ChipB, Thank you for your comments and help.

My opinion is the quest of simpler math (avoidance of bottom rung calculus at least in the 90's, 10's) by HS physics has harmed science education. It has me upset. Nothing can be done, of course. I don't know you, You work hard at PHF. You can't do anything. Maybe I should just take a laxative (sp).

Originally Posted by **ChipB** I don't follow your equation 5, defining g_c. It's ... Why introduce it all? |

It was introduced in engineering texts until 98 I know. If you have not seen "g_c" you are lucky. I don't know if this is around anymore - I hope not.

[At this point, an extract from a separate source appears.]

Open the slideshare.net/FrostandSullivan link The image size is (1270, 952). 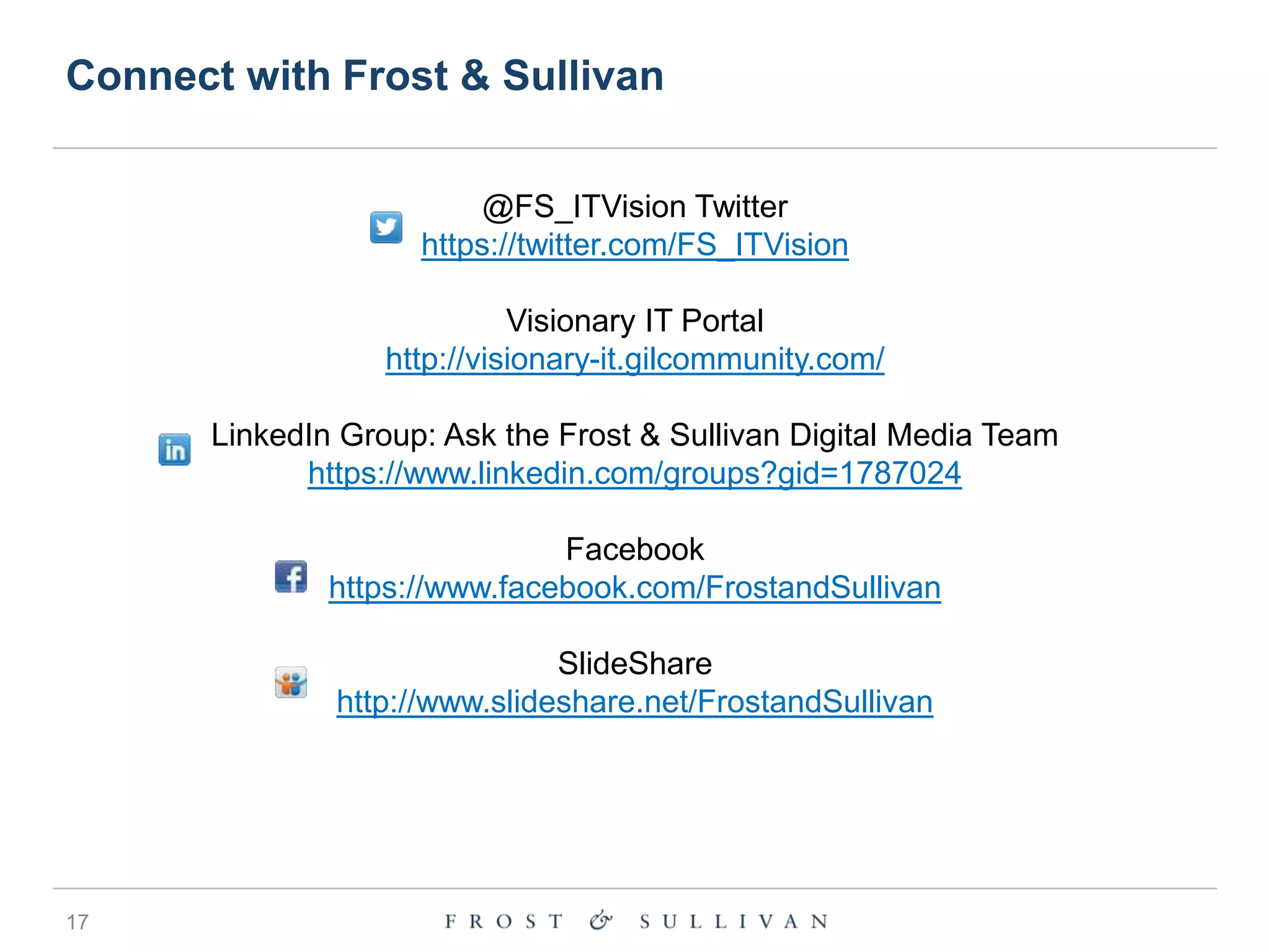(x=634, y=702)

Originally Posted by **ChipB** Also, your equation 7 is precisely the way that Newton wrote his law (though his calculus notation was a bit different). In most physics text books the law is introduced as F times t = change in momentum, or F = Delta momentum/delta t, which in the limit as t goes to zero becomes the derivative as you wrote it. If one assumes that mass is constant it makes the mathematics of solving high school physics problems much easier (similar to assuming acceleration is constant in using equations of motion), and so 99% of the time F=ma is correct for typical homework problems. Of course students should be reminded that the true 2nd law is as you wrote it. |

Thank you for this summary. I have only a few, older texts here. I think you have said: d(mV)/dt =sum(F) was Newton's form. One assumes he had a reason for placing "d(mV)/dt" left of equality. (My conjecture is momentum is a property and sum of forces is a construct). These days our physics publicists have adopted the form: "F = Delta momentum/delta t."

However, now as before, our equations read left-to-right. Newton's 2nd Law got "flopped" left-term-right" and "right-term-left" (so the equation tells what force is?). For the idea "sum(F)," a simpler term, "F" (called "net" ) was inserted. Force is a construct. A way to think; like double-entry bookkeeping.

"Easier math for HS students? Easier math to do easier physics? Easier than "what is a derivative?" Easier than Newton's definition of velocity. Easier than what Newton knew in 1680?

I fixed the "point of clarity," thank you. Ignore my typos, please!